Esos Domingos de Agosto...
Cada vez que lo recuerdo no me sale otra cosa que sonreír con algo de nostalgia. Pero que no se malentienda. Lo que me hace sonreír, lo que extraño, no es la pobreza de mi infancia, ¡no señor! Lo que extraño es lo felices que éramos ese domingo de agosto. Recuerdo a mis hermanos corriendo delante mio a los empujones hasta llegar al regalo. Nuestras seis manos, pequeñas, pero desesperadas, destrozaban el papel rojo brillante que mi vieja había envuelto tan celosamente. Los tres, con esa complicidad tacita que a veces tienen los hermanos poníamos cara de sorpresa al descubrir ese pedazo de cuero desinflado. En verdad, ya sabíamos de antemano lo que había ahí, cada año era lo mismo, y cada año era el mejor regalo que podían hacernos. Amaba eso. Nuestra sonrisa nos cortaba la cara, no podíamos parar de saltar y mover los brazos con excitación. Los grandes nos miraban con una sonrisa de satisfacción. Mientras mis hermanos salían corriendo a buscar un pico y un inflador que mi abuelo buscaba en el galpón, yo me tomaba dos segundos para agarrar la pelota emocionado, acercarla a mi rostro y respirar profundamente. Me encantaba el olor a ese cuero nuevo, hoy en día no puedo sacarme esa costumbre. Esto seria en el 93 o 94, mas no. Yo todavía no sabia leer, entonces le preguntaba a mis hermanos mientras me sacaban la pelota de las manos para inflarla. -” ¿Qué dice ahí?” – -“Tango” me respondía concentrado. -"haa..¿Y ahí?” repreguntaba con esa curiosidad de un niño. -“Adidas” respondía sin darme mas atención que esa. -“¿y ahí arriba? Seguía disparando, Más que curiosidad, era impaciencia -“world cup” leía con algo de dificultad.. -“basta Alan!” sentenciaba mi hermano mayor. “vamos a jugar, ya esta” Y salíamos disparados los tres al patio delantero de mi abuela.
Mi abuela nos gritaba desde adentro que íbamos a romper las plantas.
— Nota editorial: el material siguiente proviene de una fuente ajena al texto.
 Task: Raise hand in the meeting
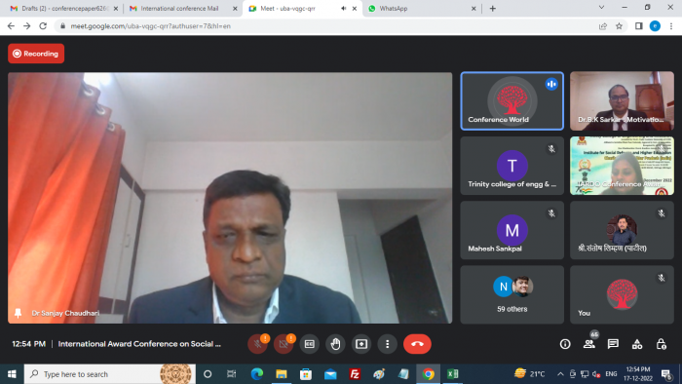[x=335, y=344]
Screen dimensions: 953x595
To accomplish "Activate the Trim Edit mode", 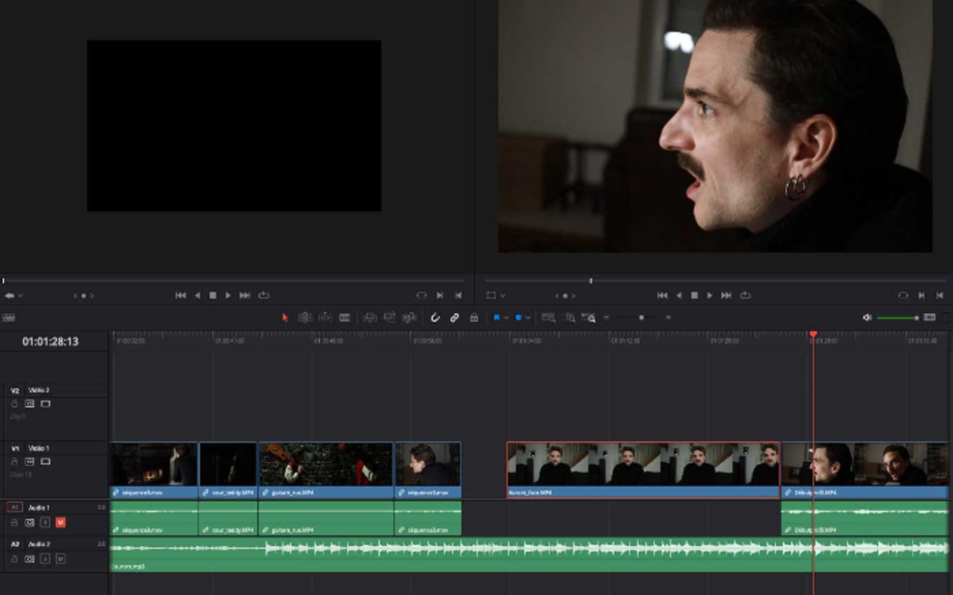I will tap(307, 316).
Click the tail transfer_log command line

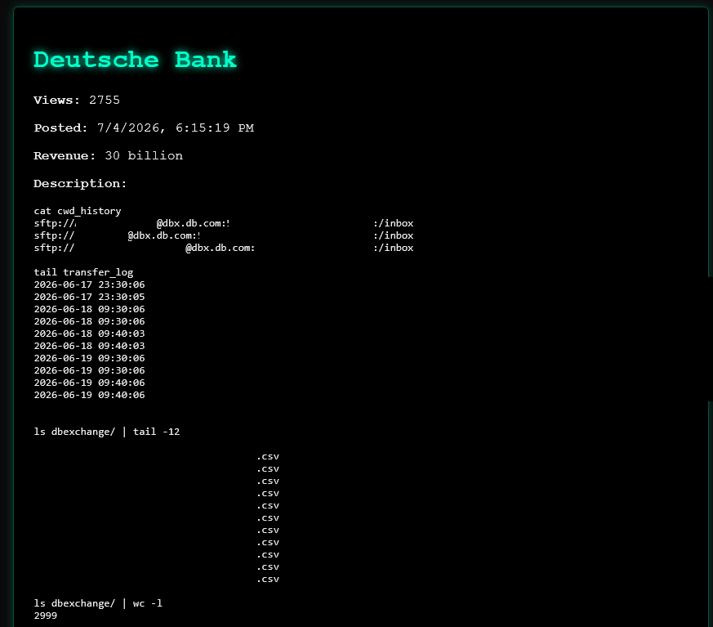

Y nosotros prometíamos que íbamos a jugar despacio, que no íbamos a hacerle nada a las plantas. Pero esa promesa duraba 3 patadas, hasta que un puntinazo tiraba la pelota encima del jazmín, y corríamos a esconder las ramas rotas entre las otras plantas. El olor que se sentía era el asado, y la voz que se escuchaba era el relator de las carreras que mi abuelo escuchaba por la radio. Me acercaba cada tanto a preguntarle: “¿vos sos de Chevrolet, no abuelo? Porque yo también. ¿Puedo ser de Chevrolet y de River no? Y el largaba una carcajada mientras me daba un abrazo de esos que con el tiempo se extrañan. “Si flaquito somos de Chevrolet y de River los dos, el tio también” En fin, éramos felices, sin duda. Y había algo que nos ponía más felices que ese regalo. Luego de comer, los adultos nos abrían la puerta, y nosotros como ganados, salíamos corriendo hasta el potrero de la esquina. Había que ser veloces, seguramente otros niños, con otros padres, tios y abuelos, iban a salir corriendo también para hacerse dueños de uno de los arcos. Iban a querer jugar con sus nuevas pelotas, usar sus nuevas remeras, andar en sus nuevas bicicletas. Pero como dije, había algo más. Esos niños, lo que en verdad querían demostrar no era ese regalo, lo que querían decir era “él es mi papá, ella es mi mama, él es mi tío, mi abuelo. Y hoy vienen a jugar conmigo”. Había muy pocas cosas que hacían a ese nene del conurbano más feliz que una pelota, e indudablemente, ese momento, con un arco improvisado con dos buzos y un potrero ya sin pasto era mejor que diez pelotas nuevas con olor a cuero. Eso es lo que hoy recuerdo con nostalgia y hasta con una pequeña tristeza de no volver a ser niño. No importa cuan costoso pueda ser el regalo, probablemente el niño termine jugando con la caja. No gasten tanto dinero, gasten tiempo, o mejor dicho regálenles tiempo, ese va a ser el regalo que en 20 años mas extrañaran. Feliz día del niño, a los de hoy, a los de ayer y a los de mañana. Regálenles, y regálense un hermoso día del niño.